Rows showing where targets appear

§ §

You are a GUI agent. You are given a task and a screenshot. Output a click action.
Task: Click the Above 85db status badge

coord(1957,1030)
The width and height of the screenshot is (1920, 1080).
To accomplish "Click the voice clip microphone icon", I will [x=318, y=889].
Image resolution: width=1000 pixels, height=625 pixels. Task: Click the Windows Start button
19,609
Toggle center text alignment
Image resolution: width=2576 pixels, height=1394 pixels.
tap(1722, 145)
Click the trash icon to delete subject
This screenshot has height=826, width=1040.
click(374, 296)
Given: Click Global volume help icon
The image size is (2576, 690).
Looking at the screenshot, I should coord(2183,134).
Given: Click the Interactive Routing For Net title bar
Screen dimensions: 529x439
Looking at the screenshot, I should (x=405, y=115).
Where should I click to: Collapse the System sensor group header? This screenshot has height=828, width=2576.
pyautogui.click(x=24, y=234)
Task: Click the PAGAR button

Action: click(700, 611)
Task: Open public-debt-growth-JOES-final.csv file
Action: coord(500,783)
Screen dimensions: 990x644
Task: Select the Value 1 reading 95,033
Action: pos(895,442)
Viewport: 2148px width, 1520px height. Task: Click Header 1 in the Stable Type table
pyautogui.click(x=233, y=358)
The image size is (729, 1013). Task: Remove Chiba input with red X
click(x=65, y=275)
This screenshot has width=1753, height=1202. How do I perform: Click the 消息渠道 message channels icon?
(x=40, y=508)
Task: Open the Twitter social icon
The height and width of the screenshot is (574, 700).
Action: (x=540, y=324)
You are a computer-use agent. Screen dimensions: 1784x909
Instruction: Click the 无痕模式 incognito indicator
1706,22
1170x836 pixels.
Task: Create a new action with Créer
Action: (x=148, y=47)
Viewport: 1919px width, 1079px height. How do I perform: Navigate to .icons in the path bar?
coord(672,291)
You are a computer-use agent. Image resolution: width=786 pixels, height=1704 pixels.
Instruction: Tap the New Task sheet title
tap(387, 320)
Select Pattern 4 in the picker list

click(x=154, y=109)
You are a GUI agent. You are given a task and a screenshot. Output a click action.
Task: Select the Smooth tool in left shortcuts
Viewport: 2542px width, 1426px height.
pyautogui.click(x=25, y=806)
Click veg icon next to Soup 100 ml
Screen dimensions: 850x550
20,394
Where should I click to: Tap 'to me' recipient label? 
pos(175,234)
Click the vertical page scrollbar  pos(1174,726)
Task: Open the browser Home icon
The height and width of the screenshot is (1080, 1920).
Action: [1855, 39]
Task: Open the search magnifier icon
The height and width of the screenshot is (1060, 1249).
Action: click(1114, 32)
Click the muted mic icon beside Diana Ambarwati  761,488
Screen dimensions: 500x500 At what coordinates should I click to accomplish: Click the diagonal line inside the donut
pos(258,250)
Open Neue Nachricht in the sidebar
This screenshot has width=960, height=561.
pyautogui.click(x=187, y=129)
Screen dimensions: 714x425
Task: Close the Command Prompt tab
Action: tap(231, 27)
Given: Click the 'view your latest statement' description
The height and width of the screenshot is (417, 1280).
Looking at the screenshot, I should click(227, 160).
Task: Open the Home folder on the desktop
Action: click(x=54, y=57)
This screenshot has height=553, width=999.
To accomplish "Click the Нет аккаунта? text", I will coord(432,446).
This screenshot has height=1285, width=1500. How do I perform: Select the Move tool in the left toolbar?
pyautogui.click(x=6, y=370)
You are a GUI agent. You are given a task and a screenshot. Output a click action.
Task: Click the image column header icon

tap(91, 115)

§ §

Goal: Render the entries above as a Markdown table with the columns Row and Line, numbering each line and skipping blank lines.

Final result:
| Row | Line |
|---|---|
| 1 | You are a GUI agent. You are given a task and a screenshot. Output a click action. |
| 2 | Task: Click the Above 85db status badge |
| 3 | coord(1957,1030) |
| 4 | The width and height of the screenshot is (1920, 1080). |
| 5 | To accomplish "Click the voice clip microphone icon", I will [x=318, y=889]. |
| 6 | Image resolution: width=1000 pixels, height=625 pixels. Task: Click the Windows Start button |
| 7 | 19,609 |
| 8 | Toggle center text alignment |
| 9 | Image resolution: width=2576 pixels, height=1394 pixels. |
| 10 | tap(1722, 145) |
| 11 | Click the trash icon to delete subject |
| 12 | This screenshot has height=826, width=1040. |
| 13 | click(374, 296) |
| 14 | Given: Click Global volume help icon |
| 15 | The image size is (2576, 690). |
| 16 | Looking at the screenshot, I should coord(2183,134). |
| 17 | Given: Click the Interactive Routing For Net title bar |
| 18 | Screen dimensions: 529x439 |
| 19 | Looking at the screenshot, I should (x=405, y=115). |
| 20 | Where should I click to: Collapse the System sensor group header? This screenshot has height=828, width=2576. |
| 21 | pyautogui.click(x=24, y=234) |
| 22 | Task: Click the PAGAR button |
| 23 | Action: click(700, 611) |
| 24 | Task: Open public-debt-growth-JOES-final.csv file |
| 25 | Action: coord(500,783) |
| 26 | Screen dimensions: 990x644 |
| 27 | Task: Select the Value 1 reading 95,033 |
| 28 | Action: pos(895,442) |
| 29 | Viewport: 2148px width, 1520px height. Task: Click Header 1 in the Stable Type table |
| 30 | pyautogui.click(x=233, y=358) |
| 31 | The image size is (729, 1013). Task: Remove Chiba input with red X |
| 32 | click(x=65, y=275) |
| 33 | This screenshot has width=1753, height=1202. How do I perform: Click the 消息渠道 message channels icon? |
| 34 | (x=40, y=508) |
| 35 | Task: Open the Twitter social icon |
| 36 | The height and width of the screenshot is (574, 700). |
| 37 | Action: (x=540, y=324) |
| 38 | You are a computer-use agent. Screen dimensions: 1784x909 |
| 39 | Instruction: Click the 无痕模式 incognito indicator |
| 40 | 1706,22 |
| 41 | 1170x836 pixels. |
| 42 | Task: Create a new action with Créer |
| 43 | Action: (x=148, y=47) |
| 44 | Viewport: 1919px width, 1079px height. How do I perform: Navigate to .icons in the path bar? |
| 45 | coord(672,291) |
| 46 | You are a computer-use agent. Image resolution: width=786 pixels, height=1704 pixels. |
| 47 | Instruction: Tap the New Task sheet title |
| 48 | tap(387, 320) |
| 49 | Select Pattern 4 in the picker list |
| 50 | click(x=154, y=109) |
| 51 | You are a GUI agent. You are given a task and a screenshot. Output a click action. |
| 52 | Task: Select the Smooth tool in left shortcuts |
| 53 | Viewport: 2542px width, 1426px height. |
| 54 | pyautogui.click(x=25, y=806) |
| 55 | Click veg icon next to Soup 100 ml |
| 56 | Screen dimensions: 850x550 |
| 57 | 20,394 |
| 58 | Where should I click to: Tap 'to me' recipient label?  |
| 59 | pos(175,234) |
| 60 | Click the vertical page scrollbar  pos(1174,726) |
| 61 | Task: Open the browser Home icon |
| 62 | The height and width of the screenshot is (1080, 1920). |
| 63 | Action: [1855, 39] |
| 64 | Task: Open the search magnifier icon |
| 65 | The height and width of the screenshot is (1060, 1249). |
| 66 | Action: click(1114, 32) |
| 67 | Click the muted mic icon beside Diana Ambarwati  761,488 |
| 68 | Screen dimensions: 500x500 At what coordinates should I click to accomplish: Click the diagonal line inside the donut |
| 69 | pos(258,250) |
| 70 | Open Neue Nachricht in the sidebar |
| 71 | This screenshot has width=960, height=561. |
| 72 | pyautogui.click(x=187, y=129) |
| 73 | Screen dimensions: 714x425 |
| 74 | Task: Close the Command Prompt tab |
| 75 | Action: tap(231, 27) |
| 76 | Given: Click the 'view your latest statement' description |
| 77 | The height and width of the screenshot is (417, 1280). |
| 78 | Looking at the screenshot, I should click(227, 160). |
| 79 | Task: Open the Home folder on the desktop |
| 80 | Action: click(x=54, y=57) |
| 81 | This screenshot has height=553, width=999. |
| 82 | To accomplish "Click the Нет аккаунта? text", I will coord(432,446). |
| 83 | This screenshot has height=1285, width=1500. How do I perform: Select the Move tool in the left toolbar? |
| 84 | pyautogui.click(x=6, y=370) |
| 85 | You are a GUI agent. You are given a task and a screenshot. Output a click action. |
| 86 | Task: Click the image column header icon |
| 87 | tap(91, 115) |